Elucidating the Role of Endocytosis in cAMP-dependent Transcription
There is a growing body of evidence from the last decade that supports the ability of G protein-coupled receptors (GPCRs) to signal from the endosome. With examples of different subtypes (Gs, Gi, Gq) of GPCRs now recognized with this ability, we still have much to learn about the role of the endosomal signal. This work explores how endocytosis selectively promotes cAMP-dependent transcription by studying a Gs-coupled GPCR, the beta-2 adrenergic receptor (β2AR). To begin to investigate the mechanism of how the endosome signal is selective for transcription, I utilized recently developed tools including a cAMP fluorescence biosensor, and a knock-in cell line endogenously expressing fluorescently-labeled protein kinase A catalytic subunit (PKAcat). I examined the effects of endocytic blockade on each step of the cAMP signaling cascade using primarily spinning disk confocal microscopy, genetic manipulations, biochemical and molecular biology methods. In this study we found that endocytosis greatly affected PKAcat nuclear accumulation, and that the accumulation in the nucleus was necessary for cAMP-dependent transcription of PCK1.

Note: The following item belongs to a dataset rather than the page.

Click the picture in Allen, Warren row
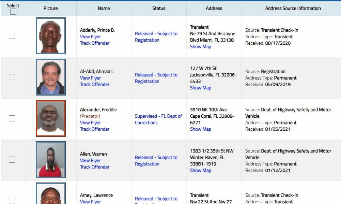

Because this is still a relatively new area of GPCR cell biology, many questions remain unanswered, including how does endocytosis affect the functional relationship between two receptors? β2ARs, known to signal from the endosome, have an antagonistic relationship with the M2 muscarinic acetylcholine receptor (M2R). These Gs- and Gi-coupled receptors, respectively, control the overall cAMP produced in the cell by stimulating or inhibiting the cAMP producing enzyme. The functional relationship between these two receptors are a great example for studying the effects of endocytosis on integrative cellular signaling. This work explored the relationship between the β2AR and M2R both by examining the trafficking of each receptor and by registering the endosomal signal of the β2AR, cAMP-dependent transcription. I utilized already established imaging and molecular biology methods to probe the effect of M2R inhibition on β2AR-stimulated cAMP signaling. I additionally generated modified constructs complementary to existing nanobody biosensors to detect activated states of the M2R and Gαi protein. This work found that it was not necessary for M2R to undergo endocytosis in order to inhibit β2AR cAMP-dependent transcription.